EXERCISE PROMPT:
Render the item lines from the one containing "coordinates (12, 225)." through the one containing "avatar-button is located" as a Markdown table with a Row column numbering each line and a Line column holding its text. Leave out blank lines.

LISTED ENTRIES:
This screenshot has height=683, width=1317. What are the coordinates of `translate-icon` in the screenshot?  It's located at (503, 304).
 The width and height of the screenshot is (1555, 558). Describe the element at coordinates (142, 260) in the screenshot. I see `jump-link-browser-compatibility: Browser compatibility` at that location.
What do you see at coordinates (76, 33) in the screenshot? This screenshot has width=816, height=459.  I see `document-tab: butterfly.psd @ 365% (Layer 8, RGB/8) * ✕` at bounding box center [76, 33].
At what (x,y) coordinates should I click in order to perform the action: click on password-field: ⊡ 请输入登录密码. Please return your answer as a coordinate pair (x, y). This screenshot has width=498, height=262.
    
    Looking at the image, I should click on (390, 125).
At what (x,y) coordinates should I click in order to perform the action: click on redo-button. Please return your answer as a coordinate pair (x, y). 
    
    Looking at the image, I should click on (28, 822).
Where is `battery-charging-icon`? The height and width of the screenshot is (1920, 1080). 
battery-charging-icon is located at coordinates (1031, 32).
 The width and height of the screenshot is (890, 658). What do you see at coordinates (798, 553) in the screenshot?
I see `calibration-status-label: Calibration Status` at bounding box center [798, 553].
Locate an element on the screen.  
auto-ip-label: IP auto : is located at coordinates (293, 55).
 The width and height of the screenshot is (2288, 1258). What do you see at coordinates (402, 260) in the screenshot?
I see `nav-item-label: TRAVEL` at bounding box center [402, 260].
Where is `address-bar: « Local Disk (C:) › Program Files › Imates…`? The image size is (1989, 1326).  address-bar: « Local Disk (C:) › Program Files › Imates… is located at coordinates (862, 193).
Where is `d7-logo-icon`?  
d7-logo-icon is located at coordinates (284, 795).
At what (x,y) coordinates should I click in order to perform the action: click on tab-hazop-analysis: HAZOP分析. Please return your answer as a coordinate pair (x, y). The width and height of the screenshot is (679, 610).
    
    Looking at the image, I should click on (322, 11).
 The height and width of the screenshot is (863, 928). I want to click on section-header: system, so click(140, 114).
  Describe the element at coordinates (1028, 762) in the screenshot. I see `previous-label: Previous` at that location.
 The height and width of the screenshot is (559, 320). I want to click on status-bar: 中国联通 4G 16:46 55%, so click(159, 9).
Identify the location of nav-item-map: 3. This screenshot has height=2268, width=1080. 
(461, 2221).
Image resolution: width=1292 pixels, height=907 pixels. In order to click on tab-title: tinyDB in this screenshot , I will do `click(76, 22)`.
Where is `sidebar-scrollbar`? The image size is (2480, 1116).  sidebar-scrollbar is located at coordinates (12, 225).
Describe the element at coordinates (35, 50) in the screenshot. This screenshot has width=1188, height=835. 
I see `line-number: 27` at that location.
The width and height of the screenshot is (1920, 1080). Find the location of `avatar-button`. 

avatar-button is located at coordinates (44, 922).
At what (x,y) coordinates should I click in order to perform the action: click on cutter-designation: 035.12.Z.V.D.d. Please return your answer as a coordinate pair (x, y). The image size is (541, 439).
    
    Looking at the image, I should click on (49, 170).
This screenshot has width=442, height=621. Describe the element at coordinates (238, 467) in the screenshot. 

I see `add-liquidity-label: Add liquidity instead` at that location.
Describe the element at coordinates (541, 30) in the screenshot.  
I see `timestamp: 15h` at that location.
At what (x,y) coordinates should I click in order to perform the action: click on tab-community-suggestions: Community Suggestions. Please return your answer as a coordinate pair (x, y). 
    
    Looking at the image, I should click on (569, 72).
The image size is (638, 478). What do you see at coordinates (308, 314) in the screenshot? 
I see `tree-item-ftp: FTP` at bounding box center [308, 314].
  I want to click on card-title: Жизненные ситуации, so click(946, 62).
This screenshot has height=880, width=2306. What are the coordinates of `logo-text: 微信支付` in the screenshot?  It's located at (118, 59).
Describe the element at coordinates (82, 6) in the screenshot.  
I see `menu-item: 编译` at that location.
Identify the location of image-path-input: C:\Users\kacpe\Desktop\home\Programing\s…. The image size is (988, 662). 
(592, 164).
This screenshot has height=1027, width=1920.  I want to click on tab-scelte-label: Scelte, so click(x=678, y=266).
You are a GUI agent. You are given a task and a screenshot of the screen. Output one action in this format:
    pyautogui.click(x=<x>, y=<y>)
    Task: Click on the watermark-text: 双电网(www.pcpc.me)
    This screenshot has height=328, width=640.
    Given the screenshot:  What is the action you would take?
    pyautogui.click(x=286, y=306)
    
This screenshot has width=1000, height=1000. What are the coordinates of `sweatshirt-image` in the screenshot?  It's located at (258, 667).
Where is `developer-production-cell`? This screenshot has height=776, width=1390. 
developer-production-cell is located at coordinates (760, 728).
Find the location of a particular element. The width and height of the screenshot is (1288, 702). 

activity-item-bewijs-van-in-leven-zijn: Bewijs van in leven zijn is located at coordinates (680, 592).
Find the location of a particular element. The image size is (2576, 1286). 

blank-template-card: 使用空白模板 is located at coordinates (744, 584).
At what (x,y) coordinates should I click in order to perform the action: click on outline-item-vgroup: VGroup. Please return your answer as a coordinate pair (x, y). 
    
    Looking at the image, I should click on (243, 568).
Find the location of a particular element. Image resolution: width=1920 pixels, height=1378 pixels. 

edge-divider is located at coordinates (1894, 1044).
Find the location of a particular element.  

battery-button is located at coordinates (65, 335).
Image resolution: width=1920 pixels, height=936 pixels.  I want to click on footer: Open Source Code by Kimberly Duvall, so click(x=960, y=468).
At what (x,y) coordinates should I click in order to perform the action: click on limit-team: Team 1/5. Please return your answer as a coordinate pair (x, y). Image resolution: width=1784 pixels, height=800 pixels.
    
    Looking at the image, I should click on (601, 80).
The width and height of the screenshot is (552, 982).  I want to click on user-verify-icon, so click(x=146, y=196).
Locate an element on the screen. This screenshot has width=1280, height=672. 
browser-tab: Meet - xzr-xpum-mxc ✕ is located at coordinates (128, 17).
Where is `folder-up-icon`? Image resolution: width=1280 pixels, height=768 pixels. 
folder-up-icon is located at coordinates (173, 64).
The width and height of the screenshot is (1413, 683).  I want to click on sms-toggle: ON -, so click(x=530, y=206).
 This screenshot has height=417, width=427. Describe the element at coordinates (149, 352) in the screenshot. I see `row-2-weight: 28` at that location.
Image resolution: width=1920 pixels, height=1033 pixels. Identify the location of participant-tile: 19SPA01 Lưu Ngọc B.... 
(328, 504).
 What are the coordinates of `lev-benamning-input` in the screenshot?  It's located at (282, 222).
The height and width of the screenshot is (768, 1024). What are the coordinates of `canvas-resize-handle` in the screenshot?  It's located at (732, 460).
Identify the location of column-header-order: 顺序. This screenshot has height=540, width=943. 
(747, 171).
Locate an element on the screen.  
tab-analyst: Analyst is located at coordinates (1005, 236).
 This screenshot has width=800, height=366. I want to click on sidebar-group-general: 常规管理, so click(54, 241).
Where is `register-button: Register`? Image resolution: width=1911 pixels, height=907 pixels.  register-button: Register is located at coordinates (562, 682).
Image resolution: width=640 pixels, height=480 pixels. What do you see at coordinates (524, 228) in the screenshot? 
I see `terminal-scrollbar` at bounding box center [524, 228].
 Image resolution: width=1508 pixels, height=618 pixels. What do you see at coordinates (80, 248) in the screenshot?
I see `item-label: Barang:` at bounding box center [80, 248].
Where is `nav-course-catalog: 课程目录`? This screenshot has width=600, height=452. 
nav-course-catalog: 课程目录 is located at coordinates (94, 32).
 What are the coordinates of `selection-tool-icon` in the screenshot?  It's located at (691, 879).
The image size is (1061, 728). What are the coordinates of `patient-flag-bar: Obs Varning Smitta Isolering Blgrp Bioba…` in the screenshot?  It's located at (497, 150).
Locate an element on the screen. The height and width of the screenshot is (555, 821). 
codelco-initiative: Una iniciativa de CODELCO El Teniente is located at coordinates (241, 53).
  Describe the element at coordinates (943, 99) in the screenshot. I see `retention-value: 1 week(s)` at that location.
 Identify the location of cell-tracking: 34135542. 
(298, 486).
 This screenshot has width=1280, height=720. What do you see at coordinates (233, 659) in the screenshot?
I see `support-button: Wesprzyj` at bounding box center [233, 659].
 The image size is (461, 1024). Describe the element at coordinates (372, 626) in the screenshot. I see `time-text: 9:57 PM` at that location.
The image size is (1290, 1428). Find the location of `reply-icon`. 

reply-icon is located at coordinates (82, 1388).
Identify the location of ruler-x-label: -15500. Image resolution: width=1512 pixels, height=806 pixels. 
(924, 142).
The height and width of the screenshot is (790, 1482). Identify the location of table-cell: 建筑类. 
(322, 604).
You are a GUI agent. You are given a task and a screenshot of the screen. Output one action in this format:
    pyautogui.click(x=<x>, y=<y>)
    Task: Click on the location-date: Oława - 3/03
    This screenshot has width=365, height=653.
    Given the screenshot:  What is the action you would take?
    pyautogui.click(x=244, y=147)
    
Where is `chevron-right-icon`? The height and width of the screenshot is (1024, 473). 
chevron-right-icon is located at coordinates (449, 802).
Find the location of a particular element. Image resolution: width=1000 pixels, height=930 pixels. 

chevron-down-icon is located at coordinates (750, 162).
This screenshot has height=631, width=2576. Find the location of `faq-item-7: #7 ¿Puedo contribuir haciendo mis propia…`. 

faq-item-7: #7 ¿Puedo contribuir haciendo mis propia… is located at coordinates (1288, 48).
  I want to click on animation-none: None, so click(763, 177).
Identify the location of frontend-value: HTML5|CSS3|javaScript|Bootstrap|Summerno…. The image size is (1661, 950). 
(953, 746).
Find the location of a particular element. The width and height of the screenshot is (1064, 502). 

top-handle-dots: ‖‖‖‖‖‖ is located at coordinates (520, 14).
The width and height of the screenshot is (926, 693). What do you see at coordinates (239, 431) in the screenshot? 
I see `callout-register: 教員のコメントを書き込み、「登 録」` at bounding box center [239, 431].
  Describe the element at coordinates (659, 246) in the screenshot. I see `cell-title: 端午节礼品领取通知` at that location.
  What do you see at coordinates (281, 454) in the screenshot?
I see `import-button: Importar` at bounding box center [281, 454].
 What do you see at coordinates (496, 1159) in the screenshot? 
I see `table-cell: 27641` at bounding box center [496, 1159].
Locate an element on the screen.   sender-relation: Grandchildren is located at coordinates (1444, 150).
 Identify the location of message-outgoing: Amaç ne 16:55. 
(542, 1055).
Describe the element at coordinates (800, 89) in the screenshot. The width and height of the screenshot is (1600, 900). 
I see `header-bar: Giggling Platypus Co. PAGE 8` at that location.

ANSWER SECTION:
| Row | Line |
|---|---|
| 1 | Where is `sidebar-scrollbar`? The image size is (2480, 1116).  sidebar-scrollbar is located at coordinates (12, 225). |
| 2 | Describe the element at coordinates (35, 50) in the screenshot. This screenshot has width=1188, height=835.  |
| 3 | I see `line-number: 27` at that location. |
| 4 | The width and height of the screenshot is (1920, 1080). Find the location of `avatar-button`.  |
| 5 | avatar-button is located at coordinates (44, 922). |